**YOUR OBJECTIVE**
In the material below, the line holding "Expand the Windows" and every line after it should be reproduced exactly, please, with pictures omitted.

.....

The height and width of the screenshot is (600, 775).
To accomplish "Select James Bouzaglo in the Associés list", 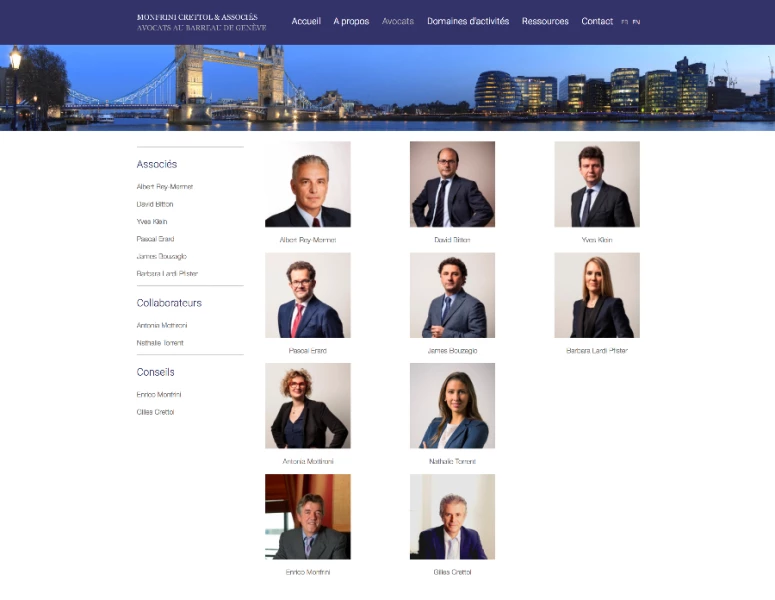I will pos(162,256).
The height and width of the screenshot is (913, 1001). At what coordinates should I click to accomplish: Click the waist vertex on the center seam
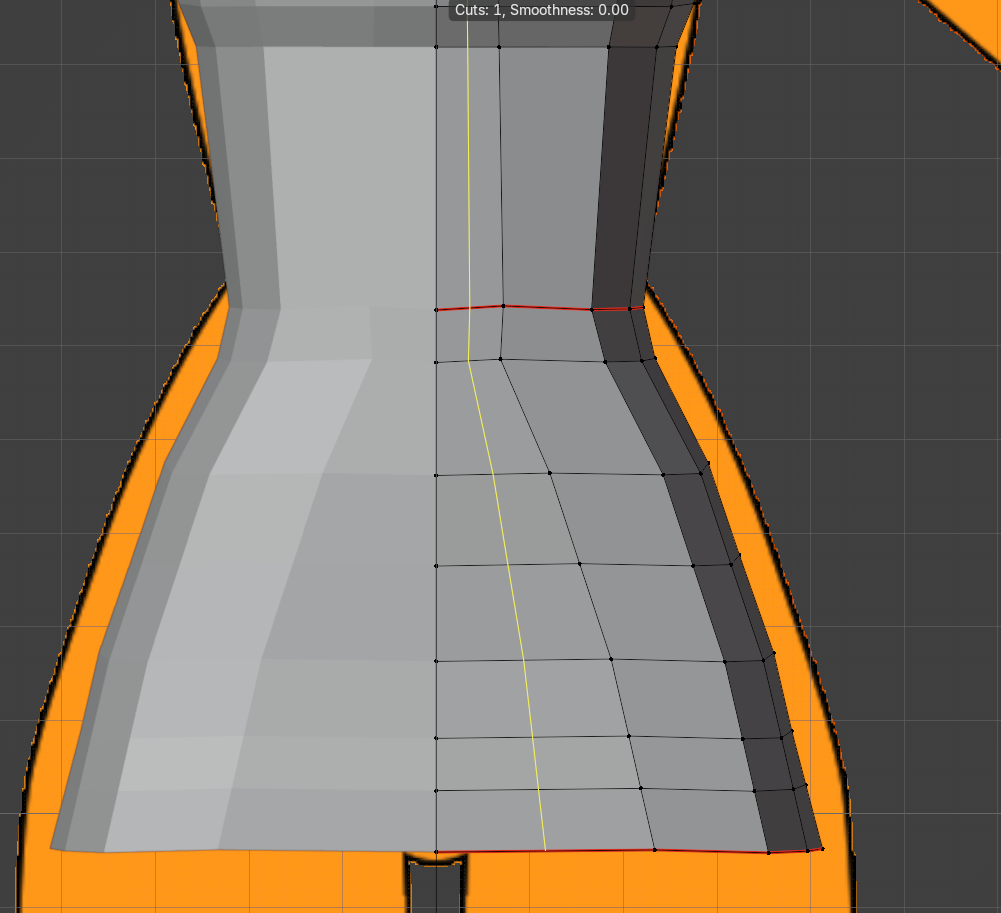point(436,310)
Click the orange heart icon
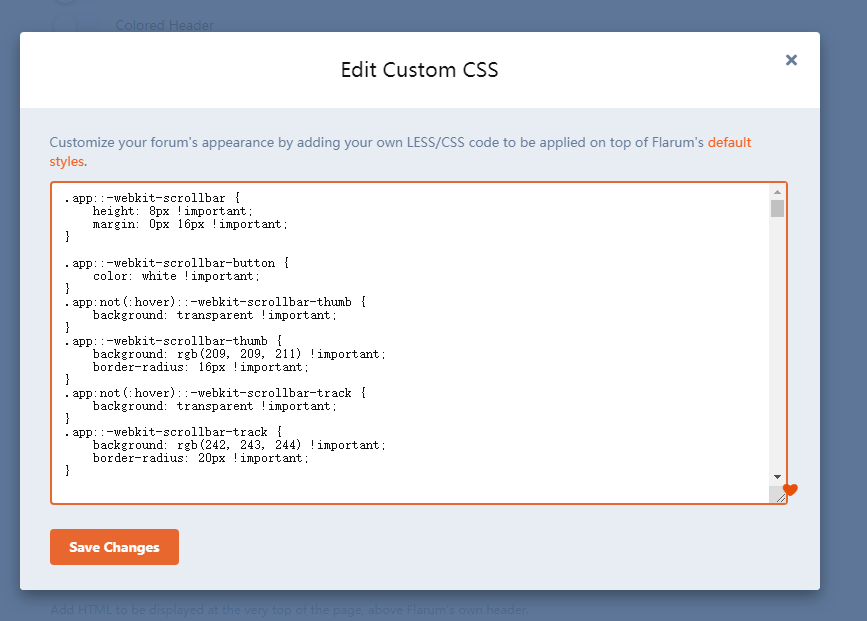Screen dimensions: 867x621 coord(790,490)
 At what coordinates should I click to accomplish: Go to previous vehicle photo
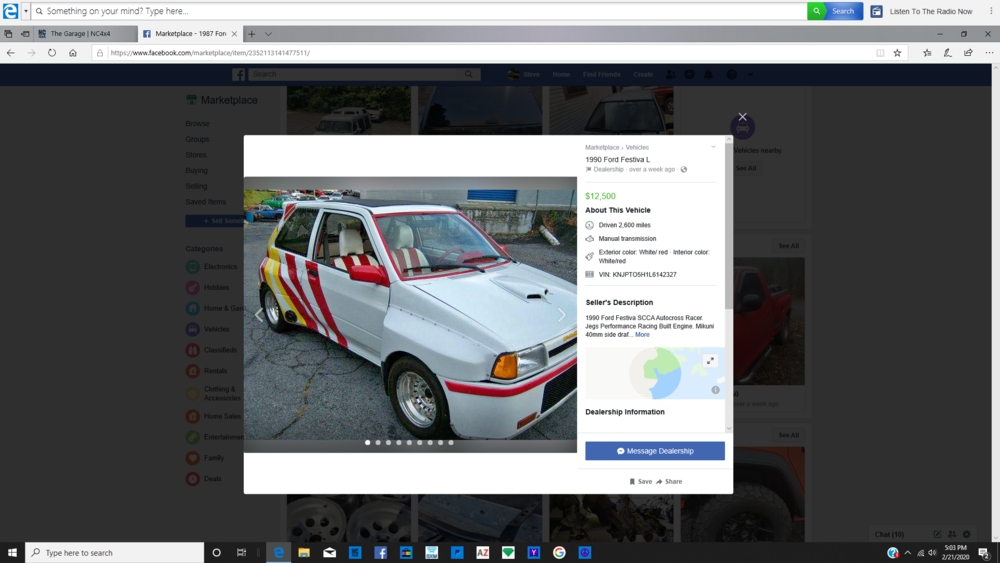pyautogui.click(x=259, y=315)
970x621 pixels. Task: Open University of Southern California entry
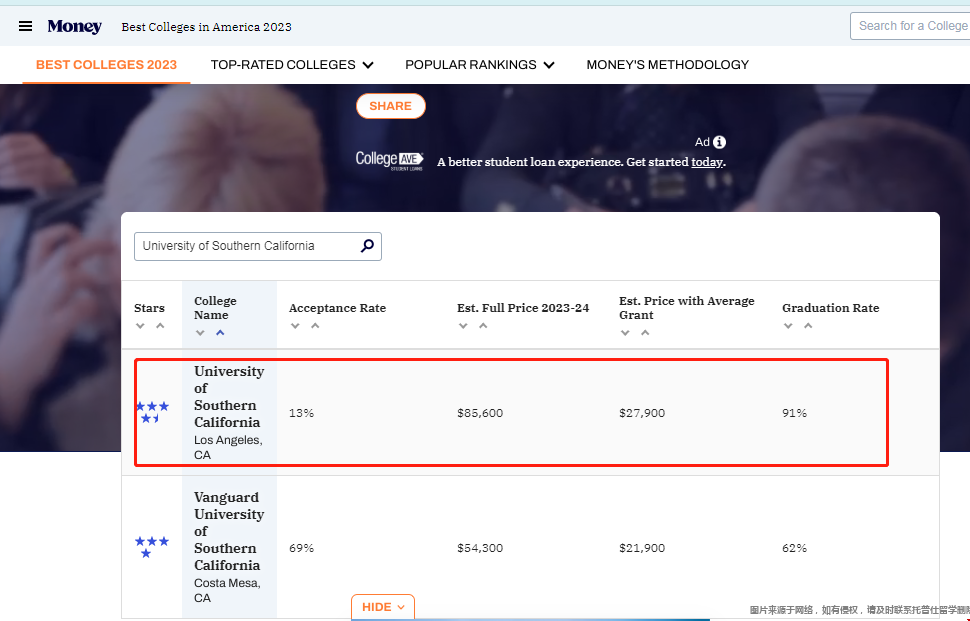tap(229, 397)
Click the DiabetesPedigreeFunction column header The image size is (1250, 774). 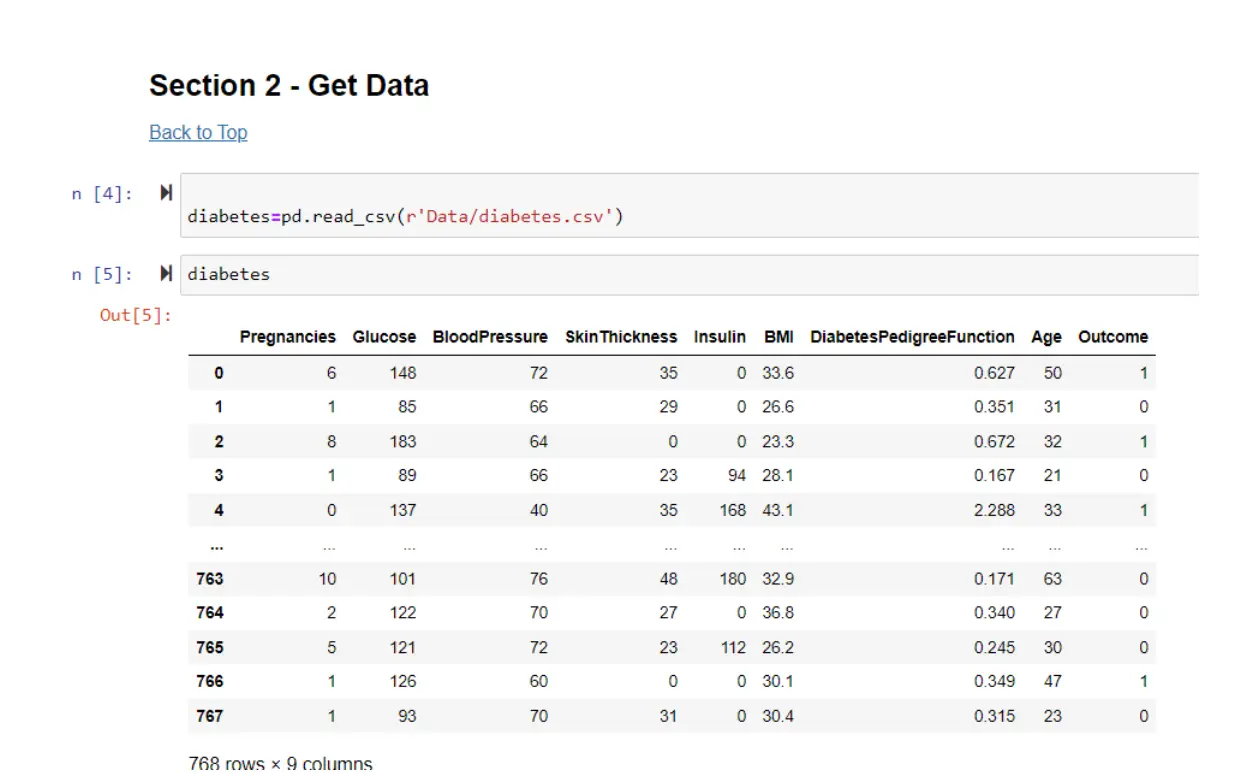point(912,337)
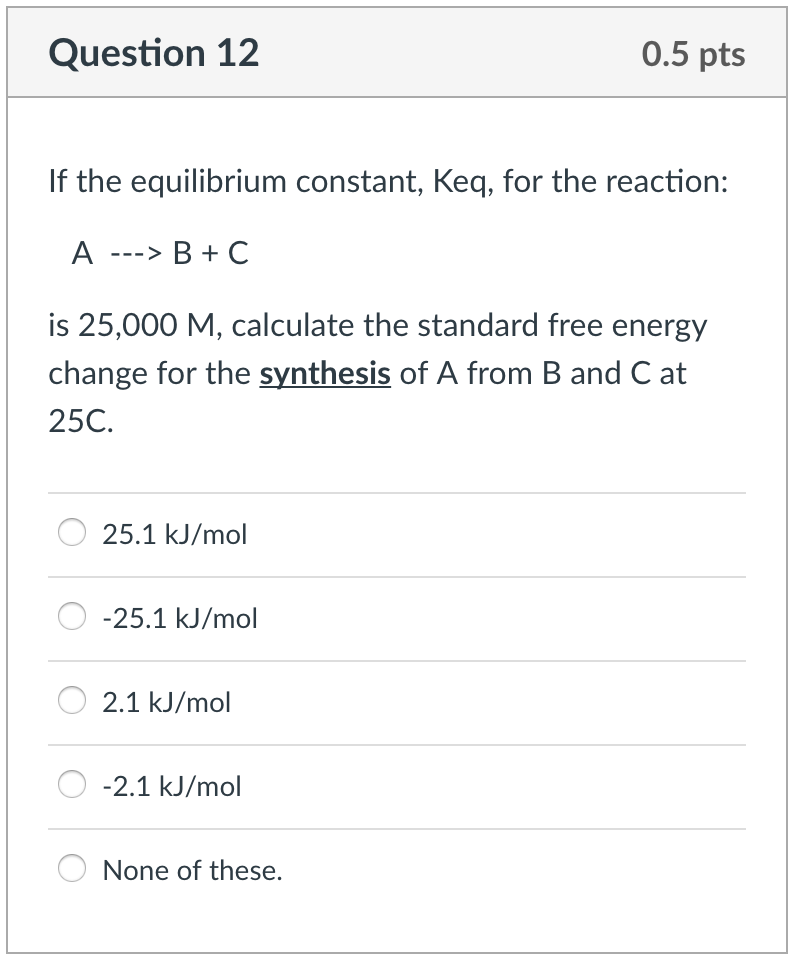Select the 2.1 kJ/mol radio button
794x960 pixels.
[71, 701]
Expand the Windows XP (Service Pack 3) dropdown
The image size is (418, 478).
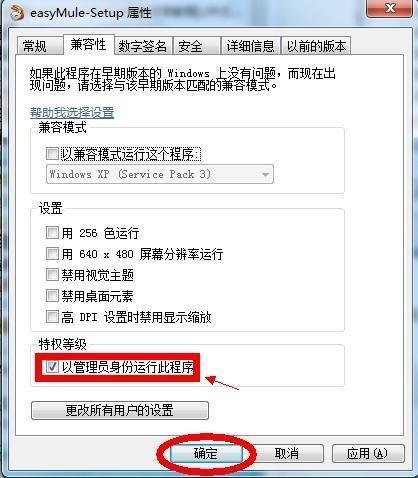[x=160, y=174]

.....

**RESPONSE BELOW**
Expand the Windows XP (Service Pack 3) dropdown
The image size is (418, 478).
[x=160, y=174]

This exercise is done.